= Hasan-Ali Beg Bestami =

Hasan-Ali Beg Bestami (fl. 18th century) was an important Safavid official, who subsequently became one of the closest associates of Nader Shah (r. 1736–1747), serving as his chief assayer (moʿayyer al-mamālek).

==Biography==
Hasan-Ali was a slave of either Armenian or Georgian origin, and had already gained a prominent position in the late Safavid era, when he entered the royal service during the reign of king Sultan Husayn (r. 1696–1722), and became an important official by the 1720s. In 1726, by Tahmasp II's order, Hasan-Ali was sent to report on the activities on the then emerging Nader Qoli Beg (later known as Nader Shah). Persuaded by Hasan-Ali, Nader became an associate to Tahmasp II as he joined him, and on the latter's behalf, he was appointed deputy governor of Abivard. As the Encyclopedia Iranica states; "This encounter marked the beginning of a long and close connection between Ḥasan-ʿAli and Nāder".
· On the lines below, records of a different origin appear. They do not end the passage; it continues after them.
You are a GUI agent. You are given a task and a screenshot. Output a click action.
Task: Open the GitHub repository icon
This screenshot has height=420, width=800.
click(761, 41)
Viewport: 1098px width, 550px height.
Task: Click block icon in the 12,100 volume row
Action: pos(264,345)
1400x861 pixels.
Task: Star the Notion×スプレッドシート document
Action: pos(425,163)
In the early 1730s, Hasan-Ali lived in Isfahan, and functioned as a messenger between Nader and Tahmasp II, and he oversaw the fiscal affairs of Iran from there as well. He later played a role in the removal of Tahmasp II from the throne and the subsequent crowning of then still infant Abbas III in 1732. By 1736, when Nader was already the de facto ruler of Iran for many years, Hasan-Ali was known as one of his most trusted and principal advisors. Nader suggested to his closest intimates, after a great hunting party on the Moghan plains, that he should be proclaimed the new king (shah) in place of the young Abbas III. The small group of close intimates, Nader's friends, included Tahmasp Khan Jalayer as well as Hasan-Ali. Following Nader's suggestion, the group did not "demur", and Hasan-Ali remained silent. When Nader asked him why he remained silent, Hasan-Ali replied that the best thing for Nader to do would be assembling all leading men of the state, in order to receive their agreement in "a signed and sealed document of consent". Nader approved with the proposal, and the writers of the chancellery, which included the court historian Mirza Mehdi Khan Astarabadi, were instructed with sending out orders to the military, clergy and nobility of the nation to summon at the plains. From the crowning ceremony on the Moghan at which Hasan-Ali was present, up to Nader's death in 1747, he was a permanent resident at the king's camp. After Nader's assassination in 1747, Hasan-Ali managed to escape. This caused Nader's long-time Jesuit doctor Bazin to form suspicious assumptions regarding Hasan-Ali, and he therefore believed that the latter had a certain involvement in the assassination plot.

Following the death of Nader and the succession to the throne by his nephew Ali-Qoli, Hasan-Ali briefly served as an important advisor to the latter. Following this short occupation, he returned to Isfahan. There, it is said that Hasan-Ali allegedly "counseled Karim Khan Zand to enthrone Abu Torab Mirza as king Ismail III in 1750". The descendants of Hasan-Ali adopted the title of moʿayyer al-mamālek as their family name. Decades later, one of Hasan-Ali's namesake descendants, would serve as a government official of the then ruling Qajar dynasty of Iran, during the reign of Fath-Ali Shah Qajar (r. 1797–1834). He married one of the latter's daughters as well, around 1834.